Ikea

Credit: Pixabay.

The world’s largest furniture retailer has committed to phase-out all single-use plastics from its stores and restaurants by 2020. The welcomed initiative was announced under a backdrop of growing environmental concerns surrounding plastic pollution, particularly in the oceans. 

According to an Ikea spokesperson, plastic straws, plates, cups, freezer bags, bin bags, and plastic-coated paper plates and cups would all be phased out by 2020. Where possible, these will be replaced by environmentally-friendly alternatives.

This most recent announcement is the latest in a string of environmentally centered initiatives designed to lower the company’s carbon footprint and impact on nature.

The Swedish-founded multinational group, which designs and sells ready-to-assemble furniture, kitchen appliances and home accessories, is already committed to phasing out oil-based plastics from its manufacturing process. By August 2020, Ikea wants to ensure that all its plastic-based products are made using recycled materials, and has invested in its own plastic recycling plant for this purpose.

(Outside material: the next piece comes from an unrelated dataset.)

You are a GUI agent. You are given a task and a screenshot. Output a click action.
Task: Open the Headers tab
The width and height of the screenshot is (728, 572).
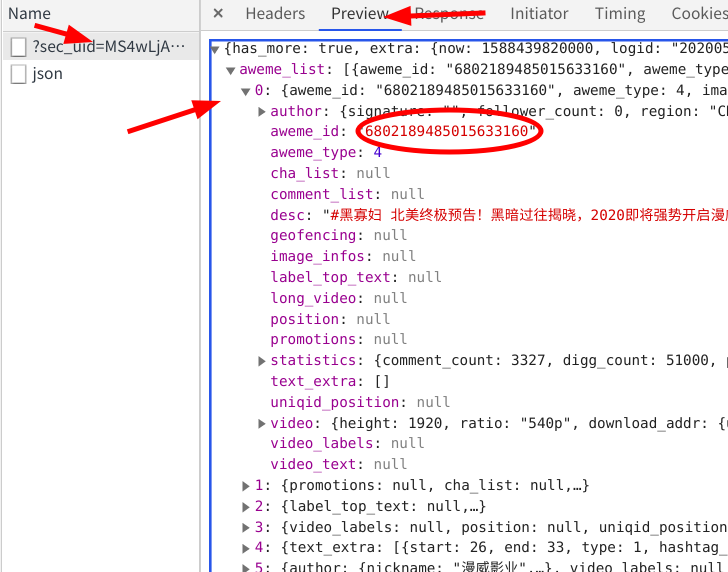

Ikea is also known for heavily marketing products that help consumers lessen their environmental impact. These include tap nozzles that reduce water consumption and solar panels. The solar panels are available in 5 markets, but the company intends to expand their offering to 29 markets by 2025.

As part of its grander long-term vision, Ikea aims to become “circular” and entirely climate positive — meaning the company aims to only use renewable or recycled inputs for its products by 2030.

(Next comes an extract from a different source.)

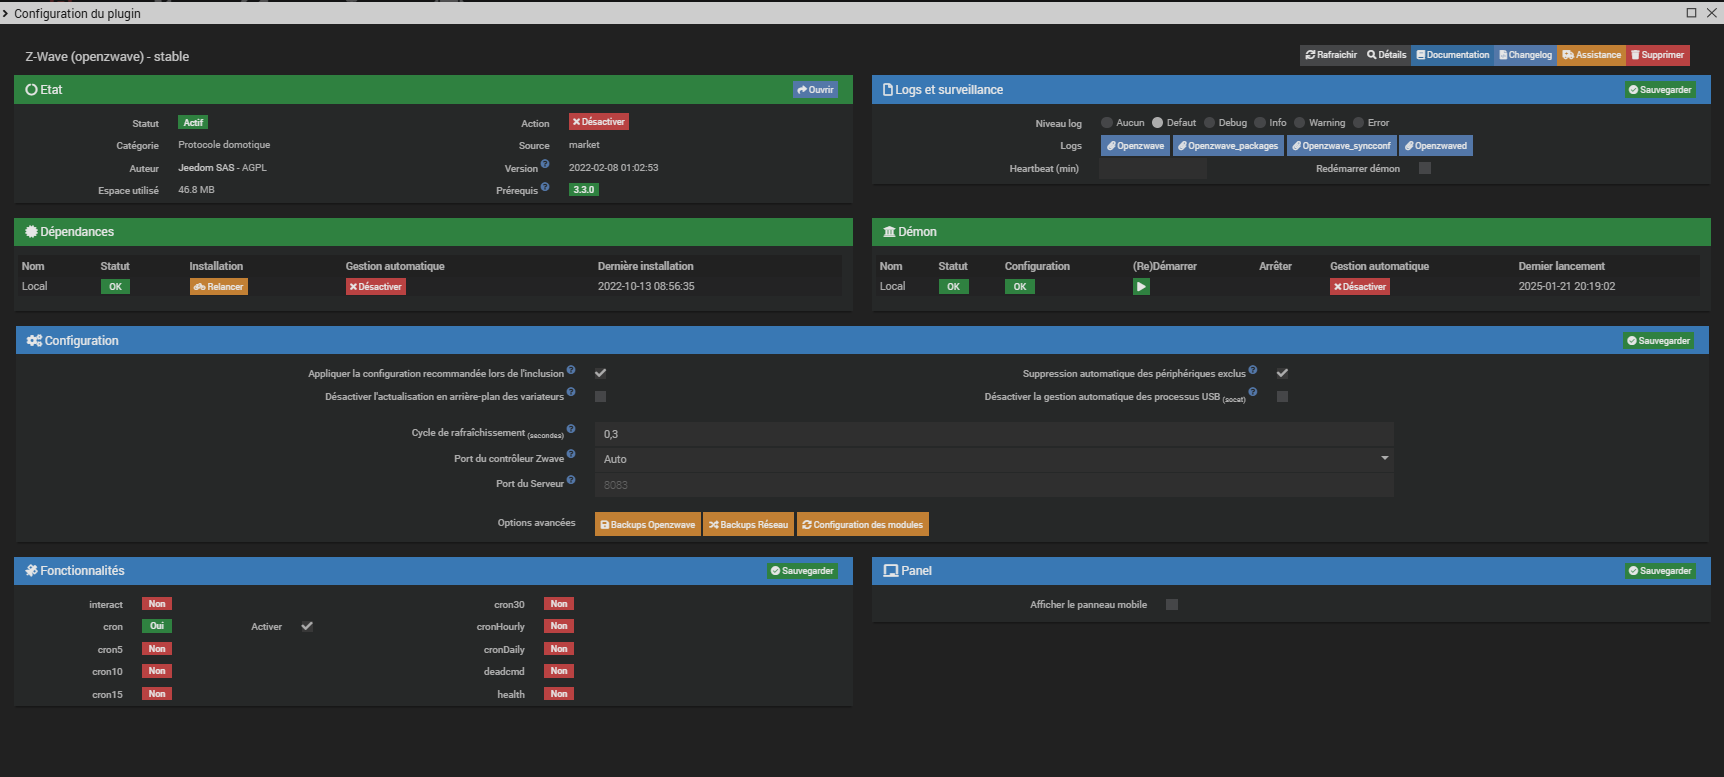Expand the Port du contrôleur Zwave dropdown
The image size is (1724, 777).
point(993,459)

“Through our size and reach we have the opportunity to inspire and enable more than 1 billion people to live better lives, within the limits of the planet”, Torbjörn Lööf, the chief executive Inter Ikea group, said in a press release.

“Change will only be possible if we collaborate with others and nurture entrepreneurship. We are committed to taking the lead working together with everyone – from raw material suppliers all the way to our customers and partners.”

Environmental groups were quick to praise the move, with Greenpeace UK oceans campaigner Elena Polisano stating:

“We now need to see other big retailers come up with ambitious plans to cut the amount of throwaway plastic on their shelves. With one truckload of plastic waste entering our seas every minute and spreading everywhere from the Arctic to the Antarctic and to the deepest point of the ocean, we need bold action – and fast.”